El complot para eliminar a Rasputin (V)

Fecha:

Rajak B. Kadjieff / Moscú

*La conspiración la encabezó el príncipe Félix Yusúpov.
*Contó con el apoyo de cortesanos de la nobleza y del ejército.
*Su presencia se hizo insostenible por su influencia sobre la zarina.

Según sus hábitos, la noche en que iba morir asesinado, Grigori Rasputin bebió mucho, empuñó una balalaika, cantó canciones de los mujiks rusos, y bastante ebrio, seguido por Félix Yusúpov, ignoraba que al final caería envenenado por una buena dosis de cianuro.
Yusúpov le dijo entonces a Rasputin que iba a subir ala alcoba para apurar a su mujer; pero en verdad fue a hablar con Fiodor Purishkevich: ambos estaban desesperados. ¿Y si era verdad que el monje tenía poderes especiales?
Para Purishkevich, que tenía sus personales ambiciones políticas, no iba a existir otra oportunidad como la que tenían frente a ellos: le pidió a Yusúpov que asesinara a Rasputin de un balazo.
Y Yusúpov cumplió: bajó al sótano con su pistola Browning en la mano y baleó a Rasputin por la espalda, mientras el monje contemplaba un crucifijo de espaldas.
Empezó entonces una gran tragedia rusa que duró varias horas en lo práctico y más de un siglo en la leyenda. El príncipe Yusúpov vio caer a Rasputin como fulminado por el balazo y volvió a trepar los escalones hacia el piso superior para decidir junto a Purishkevich la parte más difícil de un asesinato: qué hacer con el cadáver.
Decidieron cargarlo hasta la casa del diputado para dar la idea de que el crimen había sucedido allí y no en el palacio del príncipe, que volvió a bajar al sótano para examinar el cadáver.
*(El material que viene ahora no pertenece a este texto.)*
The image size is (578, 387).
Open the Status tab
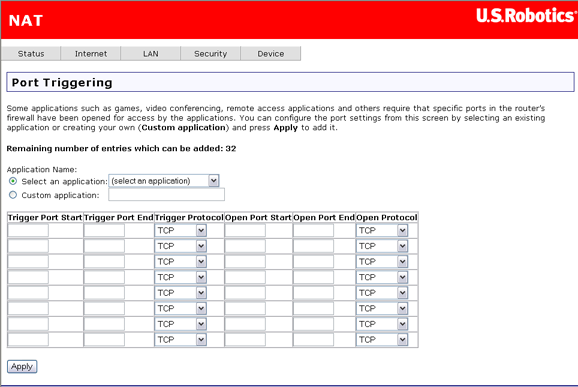click(31, 54)
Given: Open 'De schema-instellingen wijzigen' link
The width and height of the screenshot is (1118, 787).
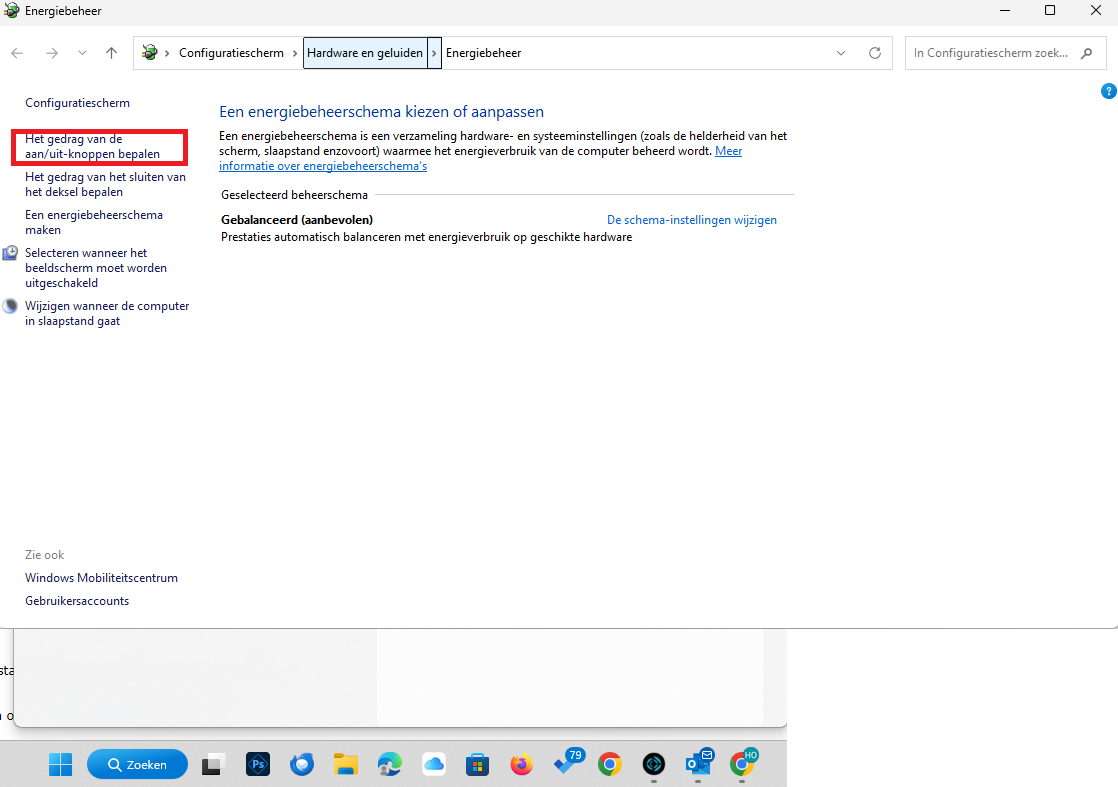Looking at the screenshot, I should [691, 220].
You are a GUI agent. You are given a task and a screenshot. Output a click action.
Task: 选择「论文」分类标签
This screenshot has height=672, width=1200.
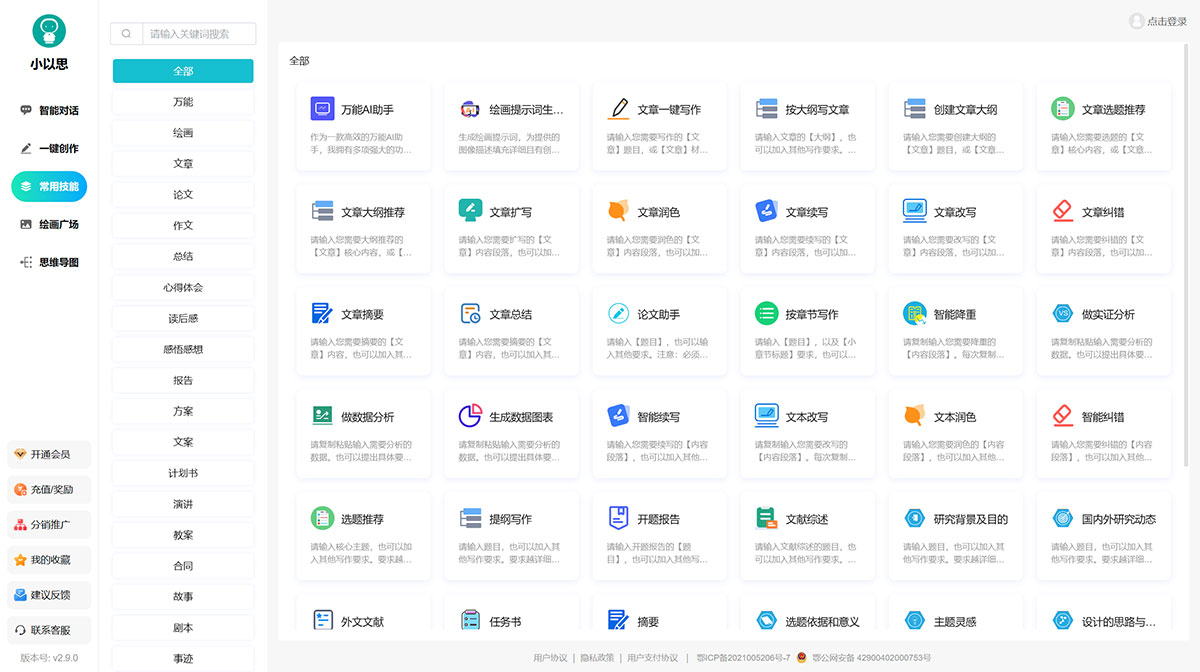point(182,193)
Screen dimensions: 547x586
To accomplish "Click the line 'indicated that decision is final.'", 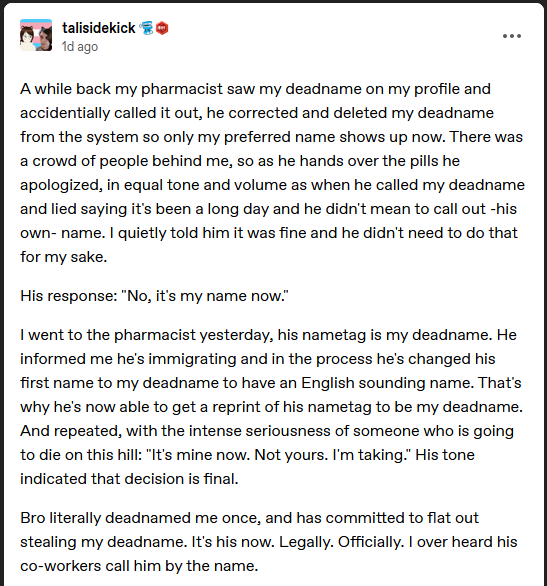I will (129, 479).
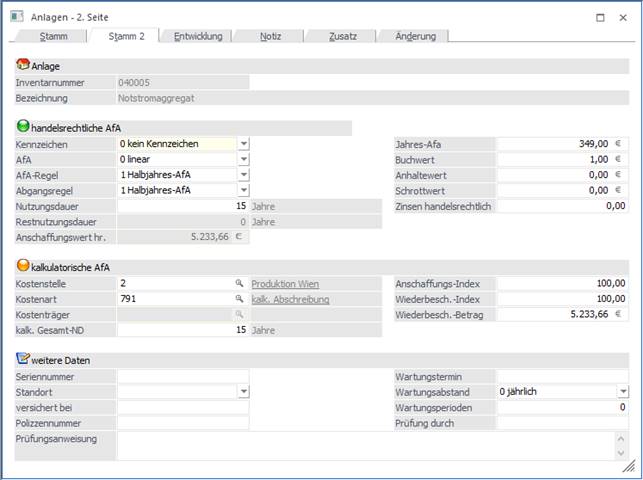The width and height of the screenshot is (643, 480).
Task: Click the Kostenträger search magnifier icon
Action: coord(239,314)
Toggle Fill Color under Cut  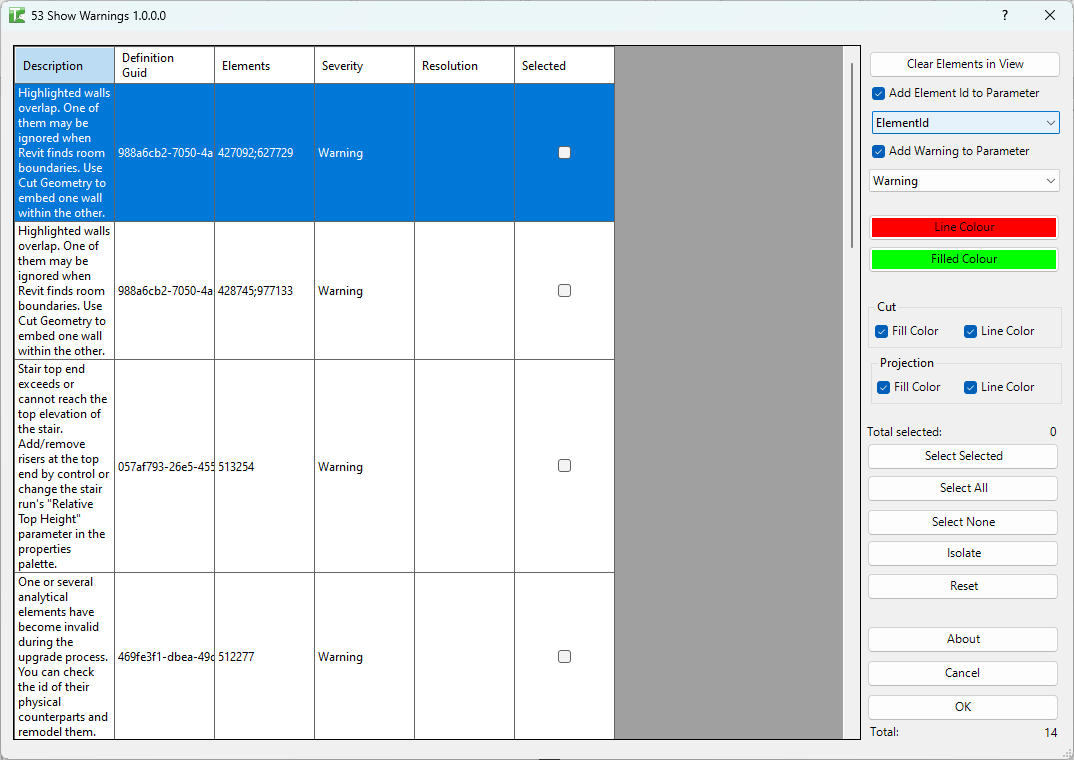(881, 330)
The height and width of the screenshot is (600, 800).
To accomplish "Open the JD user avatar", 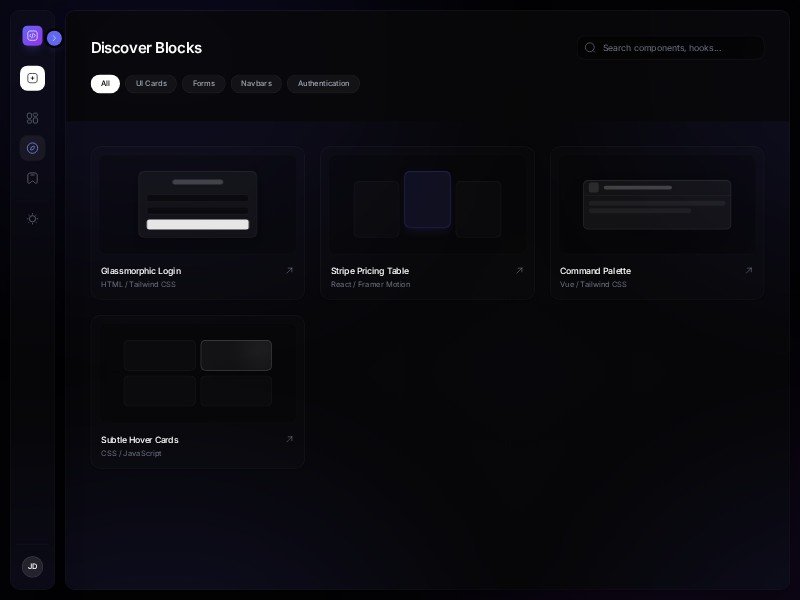I will coord(32,566).

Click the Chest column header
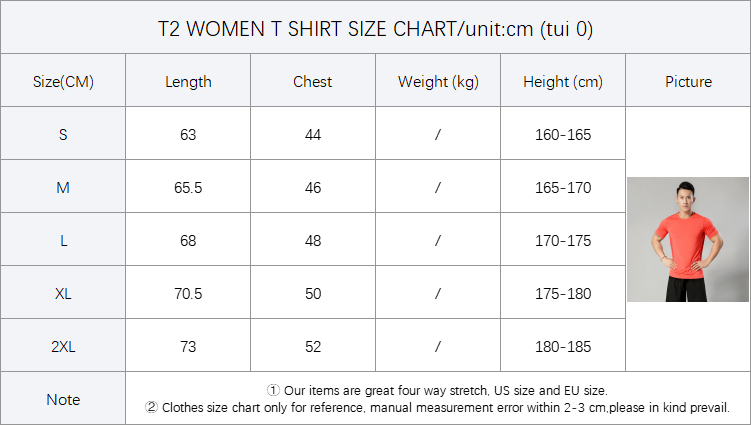313,82
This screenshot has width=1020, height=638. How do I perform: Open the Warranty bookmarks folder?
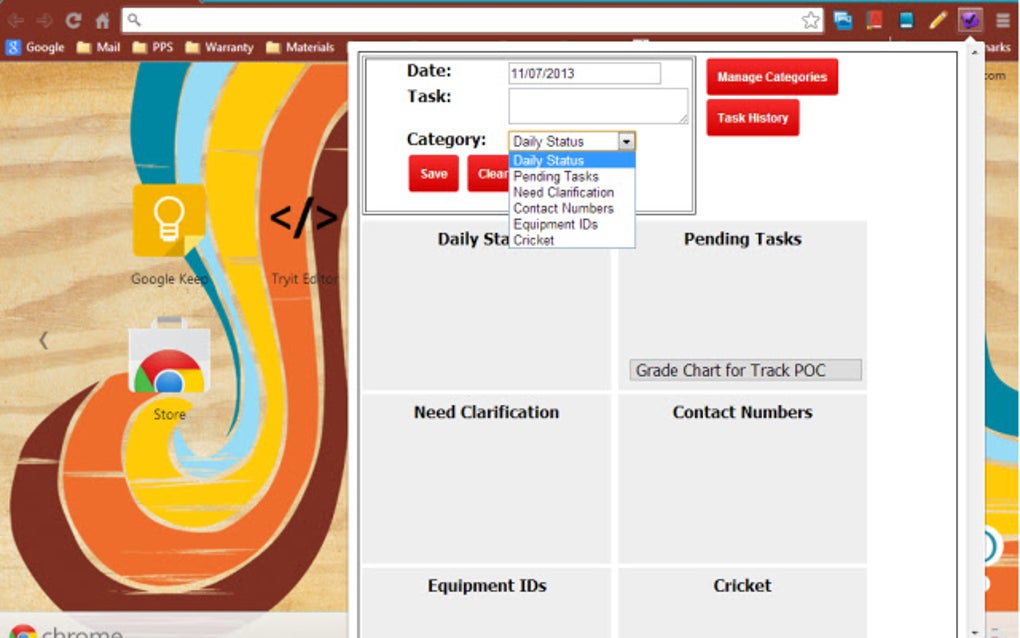pos(220,47)
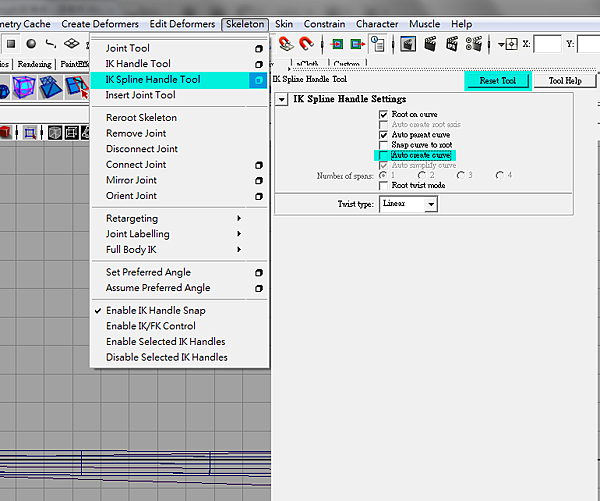Viewport: 600px width, 501px height.
Task: Open IK Spline Handle Tool option box
Action: point(258,80)
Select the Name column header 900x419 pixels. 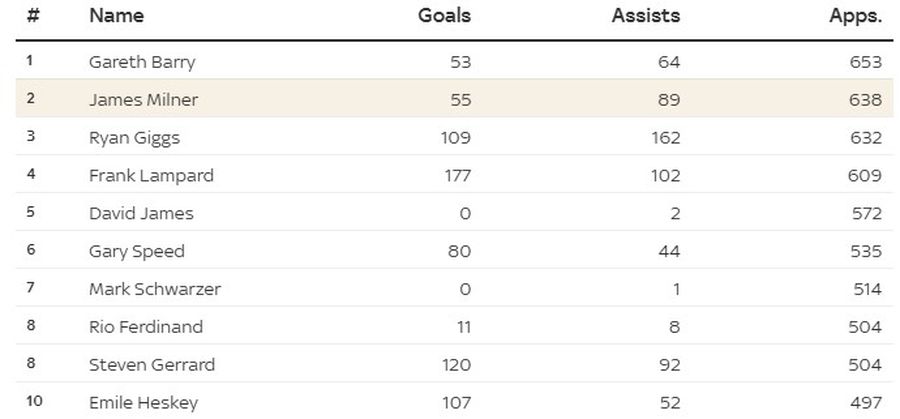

Cuando lo hizo, sintió que una mano muy fuerte le aferraba el hombro. Era Rasputin.
Yusúpov gritó aterrado y llamó a Purishkevich en busca de auxilio, mientras golpeaba al monje herido. Rasputin se puso de pie e intentó huir hacia el exterior helado del palacio.
En la puerta de salida del sótano, bajo la nieve, lo esperaba Purishkevich, pistola en mano, para acribillarlo; pero Rasputin escapó por otra puerta que daba al patio de la mansión y corrió sobre el hielo para intentar salvar lo que le quedaba de vida.
El conde Purishkevich le disparó entonces tres veces: dos tiros fallaron, aquellos asesinos estaban aterrados; pero el tercero le dio al monje en la espalda, lo hizo girar y caer de en el hielo, la boca abierta hacia la noche: el disparador se acercó y lo remató de un balazo en la frente.
Eran las primeras horas del 30 de diciembre. Los complotados rodearon el cadáver y allí se quedaron, en una extraña ceremonia de velatorio, hasta las cinco de la mañana, sin saber qué hacer con el cuerpo.
Con la idea de hacerlo desaparecer y, tal vez, para asegurarse de la muerte de aquel hombre endemoniado, lo arrojaron al helado río Neva, vecino al palacio de Yusúpov.
Tampoco fue una tarea fácil: debieron buscar un punto alto y eligieron el puente Bolshoy Petrovsk; desde allí arrojaron el cuerpo que hizo un agujero en el hielo para ser tragado de inmediato por las aguas.
El cadáver de Rasputin fue hallado el 1 de enero de 1917, aunque algunas fuentes fijan el hallazgo el 3. Estaba preservado por el hielo. Dos detalles eran detectables con facilidad: la mueca de horror en el rostro golpeado y el balazo en la frente, concluyendo así un episodio digno de la mejor de las novelas policiacas de aquella época convulsa.